**DESCRIPTION OF THE TASK:**
Restate the data word for word. Leave the pictures out.

Top of DATA LISTING

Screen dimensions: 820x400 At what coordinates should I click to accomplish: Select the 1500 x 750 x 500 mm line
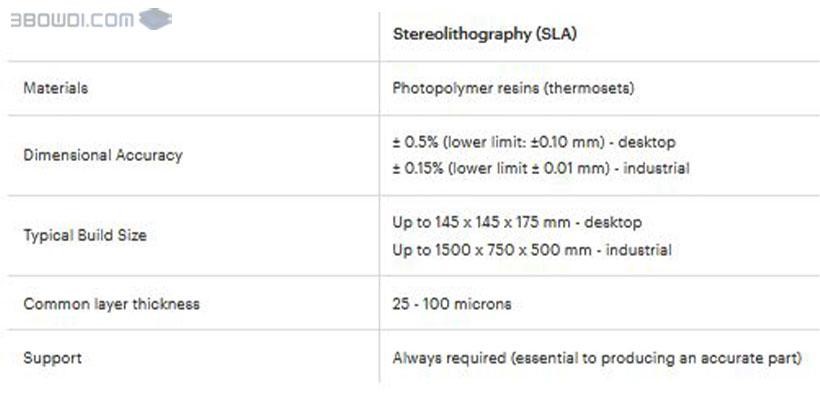click(531, 249)
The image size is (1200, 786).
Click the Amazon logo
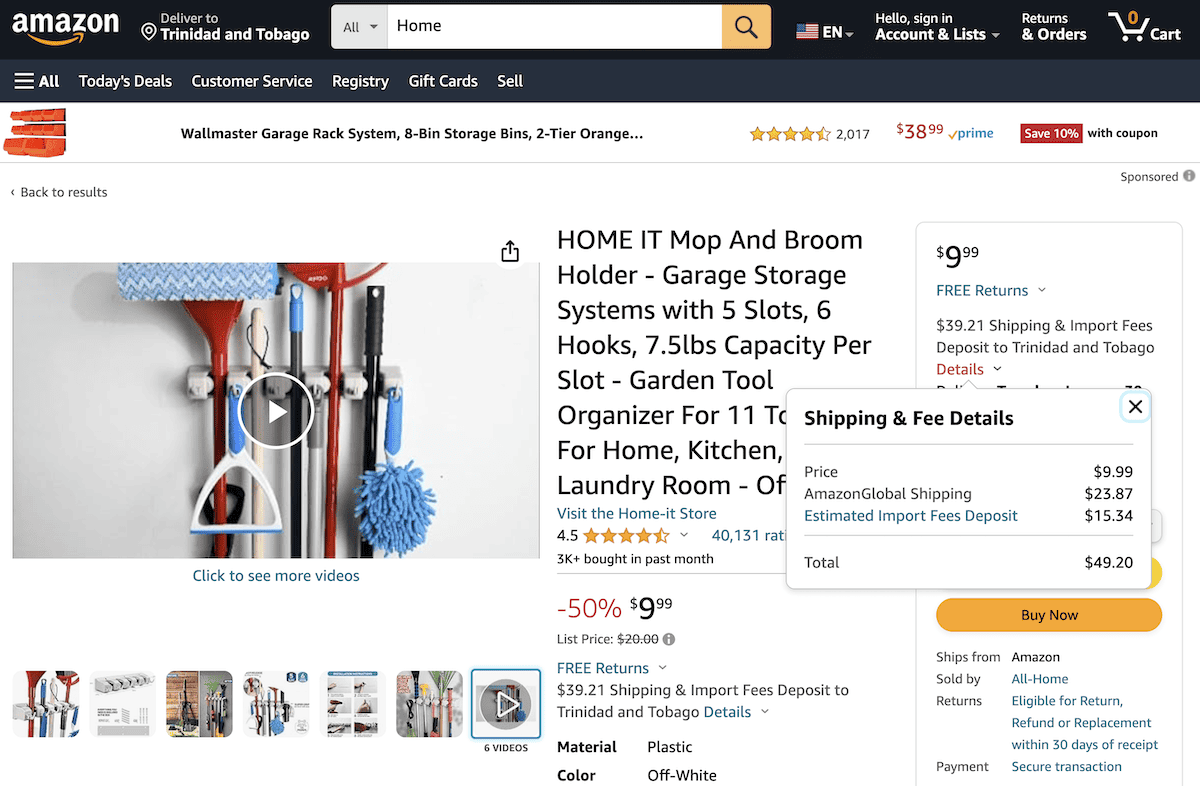65,28
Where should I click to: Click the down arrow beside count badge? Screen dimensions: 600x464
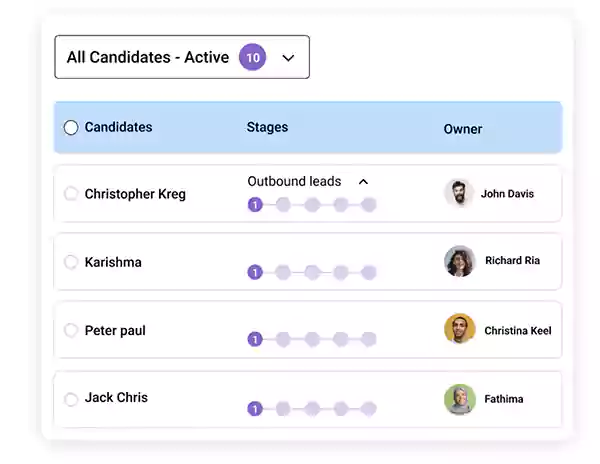click(x=288, y=58)
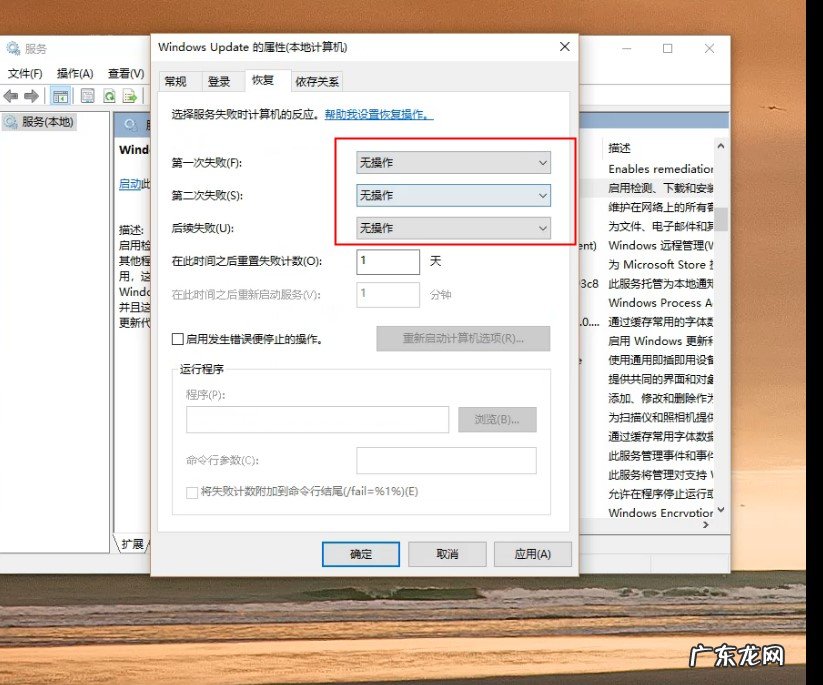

Bottom of DATA LISTING

**RESULT OF THIS EXERCISE:**
Screen dimensions: 820x400 At what coordinates should I click to accomplish: Select the 1500 x 750 x 500 mm line
click(531, 249)
The image size is (1200, 786).
Click the Amazon logo
65,28
Where should I click to: Click the down arrow beside count badge? Screen dimensions: 600x464
click(x=288, y=58)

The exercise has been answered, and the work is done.